I am running a homelab with a multipurpose Dell Poweredge server it runs my network (untangle) and like I mentioned in the title the server is running the DellEMC customized version of Esxi 7.0update 2
so, here is the problem
esxi boots off my Silicon Power Ace A55 1TB SATA SSD and its working great vms are nice and responsive until I do something like unzip a large file. it will start off great and then the transfer speed will drop to 0 and it will come to a screeching halt. it will transfer at 0. and then if I look at esxi and monitor for that VM the disk latency is in the THOUSANDS I have seen as high as 8,000ms!. I stop the transfer I HAVE to wait about 1-2 minutes while the rest of esxi slows to a crawl even the webui is slow during this time. after it “clears itself” its perfectly fine until the SSD faceplants again
the VM I was talking about-its a fresh install of Windows server 2019
Server hardware specs
Dell Poweredge R320
48GB of RAM
dell PERC H710P mini
the Silicon power Ace SSD I mentioned as well as a 2TB Seagate SAS 7200RPM drive.
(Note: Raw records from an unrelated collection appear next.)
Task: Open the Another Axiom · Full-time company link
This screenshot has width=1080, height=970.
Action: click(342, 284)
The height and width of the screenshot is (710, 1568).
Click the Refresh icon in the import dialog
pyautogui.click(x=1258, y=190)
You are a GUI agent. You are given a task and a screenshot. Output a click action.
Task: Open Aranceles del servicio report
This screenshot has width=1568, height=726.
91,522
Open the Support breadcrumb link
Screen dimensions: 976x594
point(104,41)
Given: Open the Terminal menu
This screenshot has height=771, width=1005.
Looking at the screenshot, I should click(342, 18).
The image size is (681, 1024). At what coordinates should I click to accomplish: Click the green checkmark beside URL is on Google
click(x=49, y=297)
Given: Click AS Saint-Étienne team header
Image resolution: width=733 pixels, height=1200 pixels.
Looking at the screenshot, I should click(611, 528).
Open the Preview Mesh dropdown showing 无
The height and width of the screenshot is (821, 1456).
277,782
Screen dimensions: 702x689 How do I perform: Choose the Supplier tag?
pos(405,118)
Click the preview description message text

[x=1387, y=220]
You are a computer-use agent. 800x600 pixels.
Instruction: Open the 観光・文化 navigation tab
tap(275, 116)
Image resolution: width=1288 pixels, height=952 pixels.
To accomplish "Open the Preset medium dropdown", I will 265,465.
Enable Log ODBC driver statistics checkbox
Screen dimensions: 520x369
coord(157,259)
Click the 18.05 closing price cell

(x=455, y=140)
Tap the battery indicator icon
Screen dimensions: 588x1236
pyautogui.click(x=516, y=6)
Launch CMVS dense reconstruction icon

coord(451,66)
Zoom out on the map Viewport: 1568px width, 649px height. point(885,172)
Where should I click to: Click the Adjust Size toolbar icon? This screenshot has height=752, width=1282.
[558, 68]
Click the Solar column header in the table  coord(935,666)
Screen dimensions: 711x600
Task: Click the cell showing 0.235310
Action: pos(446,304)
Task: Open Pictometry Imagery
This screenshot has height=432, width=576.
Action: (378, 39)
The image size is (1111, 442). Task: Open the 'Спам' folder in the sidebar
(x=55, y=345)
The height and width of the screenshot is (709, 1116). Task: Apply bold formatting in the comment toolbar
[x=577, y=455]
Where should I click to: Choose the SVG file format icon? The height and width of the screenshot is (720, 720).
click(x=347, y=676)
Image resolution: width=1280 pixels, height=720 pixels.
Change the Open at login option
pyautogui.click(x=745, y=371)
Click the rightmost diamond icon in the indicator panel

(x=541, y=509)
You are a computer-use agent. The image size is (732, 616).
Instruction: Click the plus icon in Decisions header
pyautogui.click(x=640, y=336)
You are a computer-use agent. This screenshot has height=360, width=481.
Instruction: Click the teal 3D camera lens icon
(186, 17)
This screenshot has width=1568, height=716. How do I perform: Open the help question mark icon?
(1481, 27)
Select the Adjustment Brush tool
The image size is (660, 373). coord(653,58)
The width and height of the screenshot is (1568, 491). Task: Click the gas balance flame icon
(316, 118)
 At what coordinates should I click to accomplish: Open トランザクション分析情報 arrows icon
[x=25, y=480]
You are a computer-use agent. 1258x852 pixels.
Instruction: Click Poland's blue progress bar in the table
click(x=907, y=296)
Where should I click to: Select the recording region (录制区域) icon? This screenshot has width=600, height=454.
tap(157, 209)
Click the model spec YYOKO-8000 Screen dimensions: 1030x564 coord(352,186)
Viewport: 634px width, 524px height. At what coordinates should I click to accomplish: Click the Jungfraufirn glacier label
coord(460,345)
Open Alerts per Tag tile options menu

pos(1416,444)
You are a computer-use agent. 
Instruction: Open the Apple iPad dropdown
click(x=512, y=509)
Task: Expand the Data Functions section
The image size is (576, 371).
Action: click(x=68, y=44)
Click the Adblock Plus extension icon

the other VM that is running is the untangle VM-used as a Router.
the SSD was purchased in may 2021 (newegg). I will note I had no SSD issues with this drive back when it was only running Windows server 2019 (bare metal no VMs)
If you haven’t already, check to see if there are firmware updates available for the SSD and the motherboard.
I had an older AM2 motherboard I used primarily a fileserver (and Plex), and it had the same issue with a Samsung EVO SSD (even though other SSDs worked fine with it). It was exactly as you described; system would boot and run fine, but under heavy file copies, transfers would stall.
What fixed it in my case was to update the firmware both on the motherboard, and on the SSD. I’m not sure which one fixed it exactly, as I did both around the same time.
Whilst looks like your case is dead hardware… I’m not sure if ESXi supports things like trim properly especially on consumer SSDs; in my experience this sort of gear fares far better with HyperV in terms of both performance and stability (and yes i’ve run both back to back on same hardware - hyperV does far better in terms of thermal management, etc. - at least with ESXi 6.7 when i tested).
If this is something you want to run stuff on reliably for home use, i’d suggest not using ESXi personally. Consider HyperV, Xen, Linux+KVM, etc.
The VMware HCL exists for a reason… whilst stuff not on it MAY work… it may also “sort of” work
That’s why I tried flashing the PERC card back to a Dell perc h710p-dell firmware.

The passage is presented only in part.